ENERGIE CIRCOLANTI DAL 19 AL 23.1
- Cristin Gioia Naldi

- 19 gen
- Tempo di lettura: 2 min
Aggiornamento: 21 gen

In questi giorni siamo attraversati da un’energia che scorre e penetra in profondità, raggiungendo ciò che era nascosto e rivelandolo. Il Nome che la governa, ומב (Vav–Mem–Bet), “Acqua”, non parla di evasione spirituale, ma di immersione totale nella vita così com’è, concreta, vulnerabile, senza ornamenti né maschere.
Questa energia non chiede di migliorarci secondo ideali astratti, ma di sciogliere le rigidità interiori e ciò che ancora ci trattiene. L’acqua non combatte l’ostacolo, lo avvolge e lo trasforma nel tempo.
In questi giorni può emergere la consapevolezza di ciò che pesa, delle resistenze interiori, di vecchie paure, risentimenti, narrazioni su noi stessi che hanno perso vitalità e che tuttavia continuiamo a portare come se fossero indispensabili.
Il Nome di D_o 61 agisce come una memoria che si riattiva. Qualcosa in noi sa già come tornare a uno stato originario di semplicità e coerenza, ma ha bisogno di spazio per emergere. L’ energia dell’ Angelo Umabel custodisce proprio questo spazio, una struttura non rigida, ma affidabile, che come l’acqua fredda, sa risvegliare.
Sul piano emotivo, queste giornate amplificano il bisogno di affinità, non di compagnia per riempire il vuoto, ma la presenza amorevole della condivisione, la necessità di scambio sincero, di riconoscimento reciproco che se negata o mascherata, può trasformarsi in isolamento o in relazioni soffocanti.

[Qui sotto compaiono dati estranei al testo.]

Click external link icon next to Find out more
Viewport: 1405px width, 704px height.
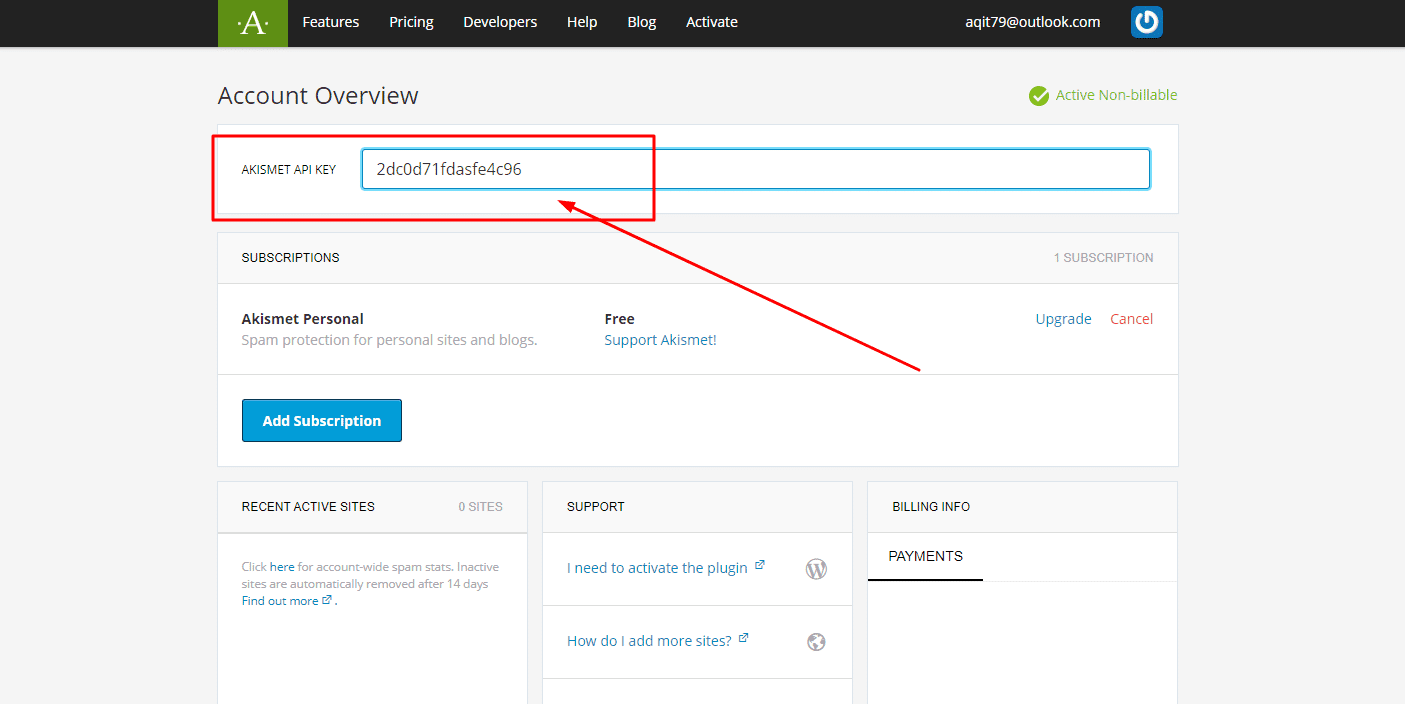pos(327,601)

Umabel ci insegna che l’amore non è esclusività, ma circolazione, scambio, reciprocità.
L’ombra di questo periodo si manifesta come intossicazione mentale, emotiva, relazionale. Diffidenza, giudizi automatici, pensieri ripetitivi, dipendenze che anestetizzano la sensibilità. L’acqua ci ricorda che nulla resta isolato ma che ciò che inquiniamo in noi stessi finisce inevitabilmente per toccare anche gli altri e viceversa.
Umabel raduna le anime che si assomigliano, e che condividono una direzione e una vibrazione comune. Ci aiuta a incontrare le persone giuste, quelle capaci di accompagnarci verso il nostro vero obiettivo. Per questo è essenziale padroneggiare le emozioni negative, perché esse attirano inevitabilmente persone che le rispecchiano.

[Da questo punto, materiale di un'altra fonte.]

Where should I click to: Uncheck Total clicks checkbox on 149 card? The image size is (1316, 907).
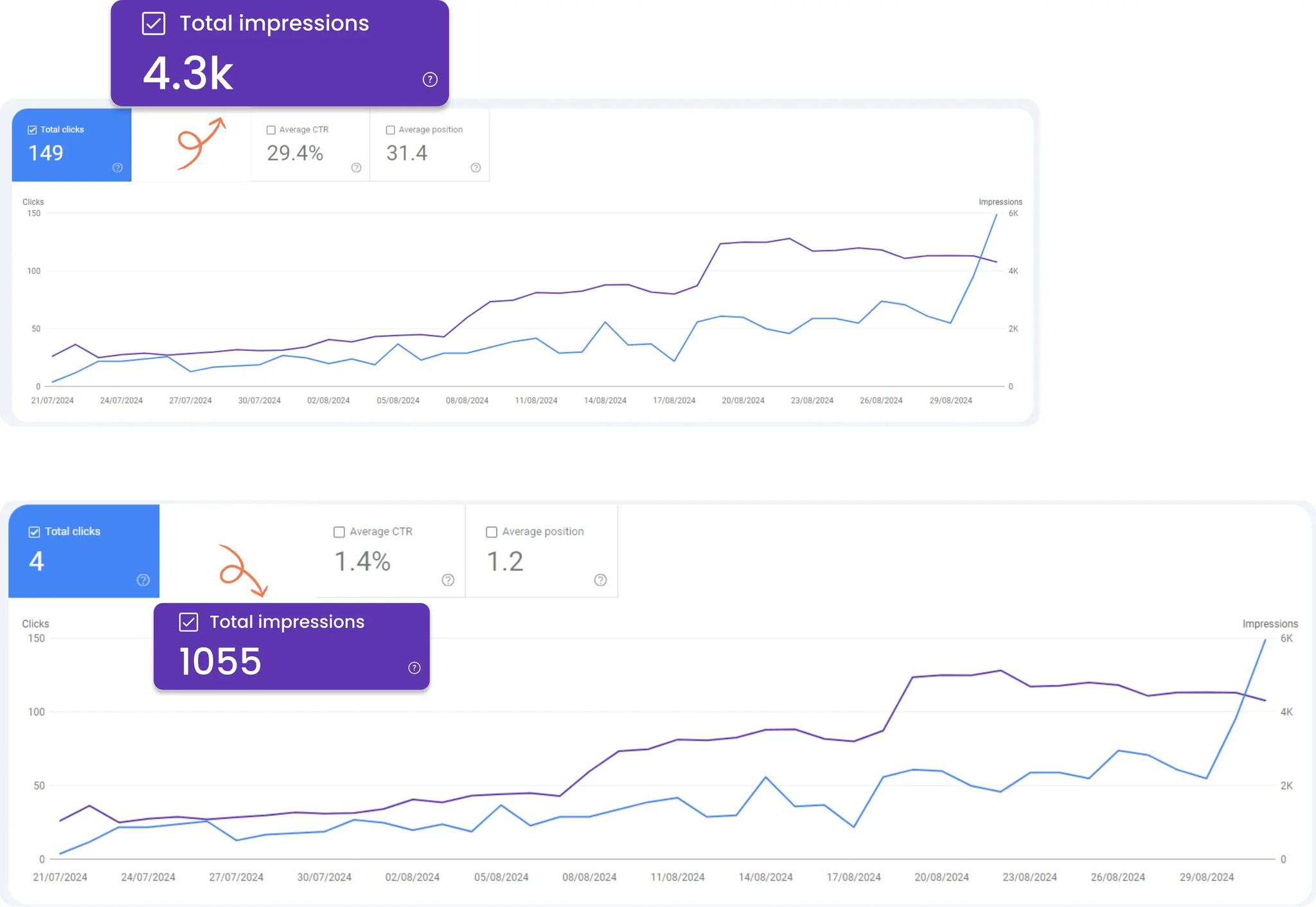click(32, 130)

Quando questa energia è carente, l’individuo è in balia delle proprie emozioni: paura, collera, incertezza, dubbi esistenziali, affermazioni egotistiche. Incontra allora persone che rafforzano questi stati. Alla paura rispondono altre paure, alla collera, provocazioni, ai dubbi, altre incertezze. All’ego, adulatori vuoti che alimentano l’illusione. Tutto questo allontana dal proprio scopo profondo e dissemina ostacoli lungo il cammino.
Quando invece l’energia è in eccesso, l’individuo sa attrarre relazioni utili, ma rischia di farlo in modo manipolatorio. Può diventare seduttivo, simulatore, adulatore, persino bugiardo, pur di raggiungere un fine egocentrico. Le relazioni diventano strumenti e l’umanità viene sacrificata all’obiettivo, anche qui, l’acqua perde purezza e smette di nutrire.
Viviamo dunque un tempo di purificazione, pulire le acque interiori significa osservare senza giustificazioni ciò che proviamo e riconoscere le emozioni prima che diventino azioni.
In profondità, questa energia ci ricorda che siamo parte di un unico flusso, come l’acqua, non possiamo separarci dal tutto senza perdere vitalità. Ritrovare purezza non significa diventare “migliori”, ma tornare permeabili, disponibili alla trasformazione. È in questa disponibilità umana e fragile che il Nome Divino ו–מ–ב agisce come presenza che lava, collega e guarisce.